== DATA ==

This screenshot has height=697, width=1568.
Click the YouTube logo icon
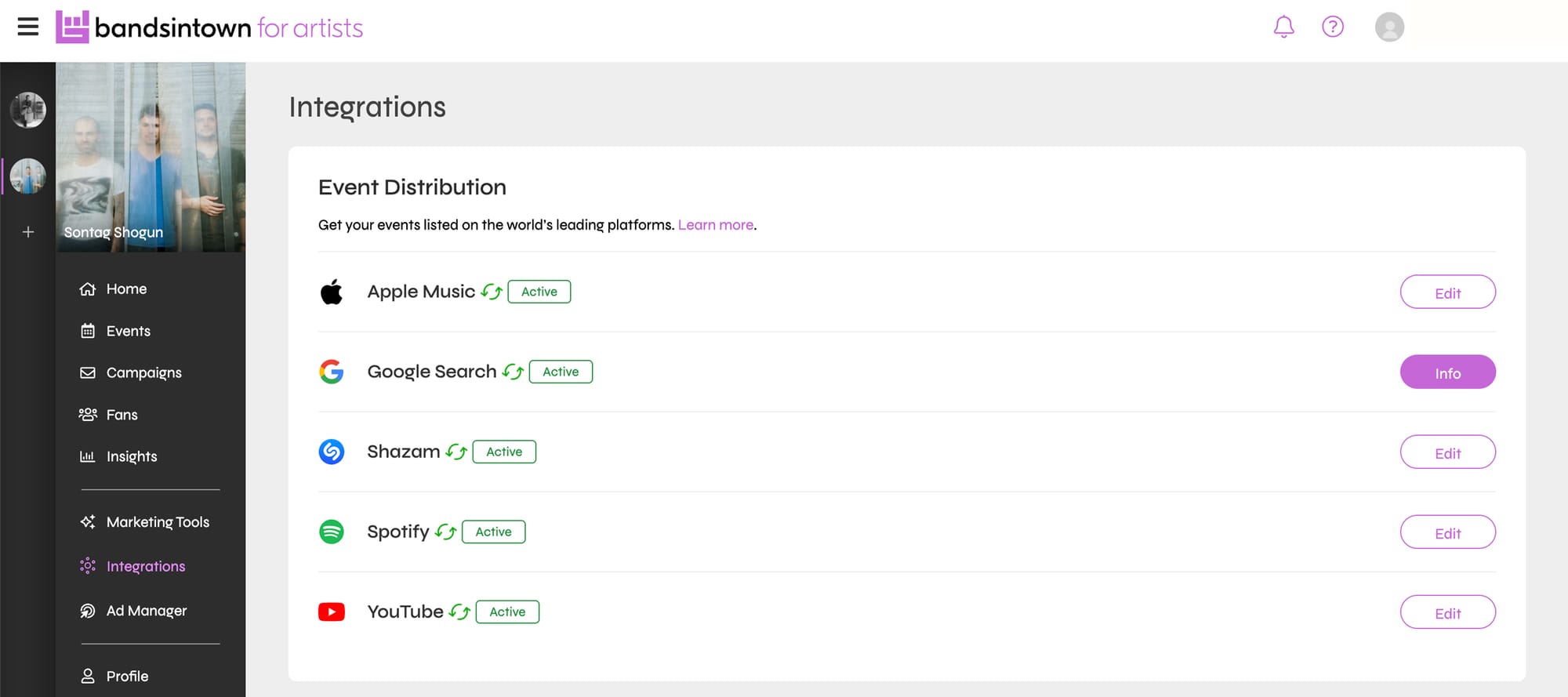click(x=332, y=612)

===
== DATA ==

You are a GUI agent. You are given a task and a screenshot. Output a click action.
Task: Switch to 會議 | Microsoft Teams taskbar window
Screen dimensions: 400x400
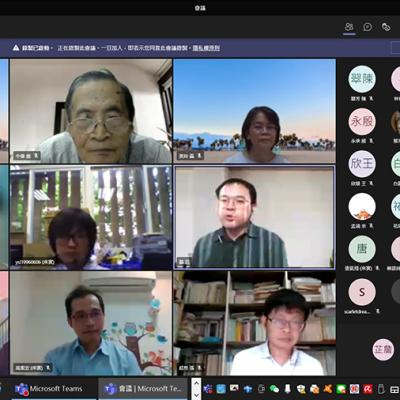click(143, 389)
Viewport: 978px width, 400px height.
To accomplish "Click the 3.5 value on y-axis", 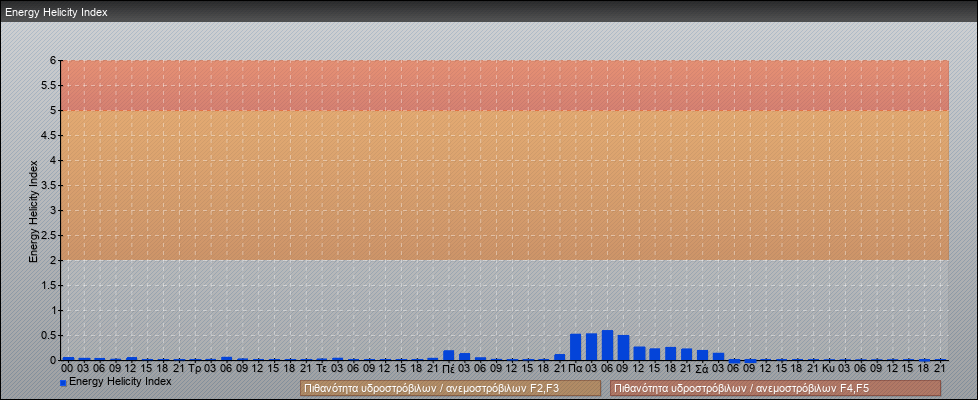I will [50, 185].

===

■ **EXERCISE PROMPT**: Please return every line from the material above where the string "height" occurs.

■ **SOLUTION BELOW**:
This screenshot has height=697, width=1568.
Viewport: 978px width, 400px height.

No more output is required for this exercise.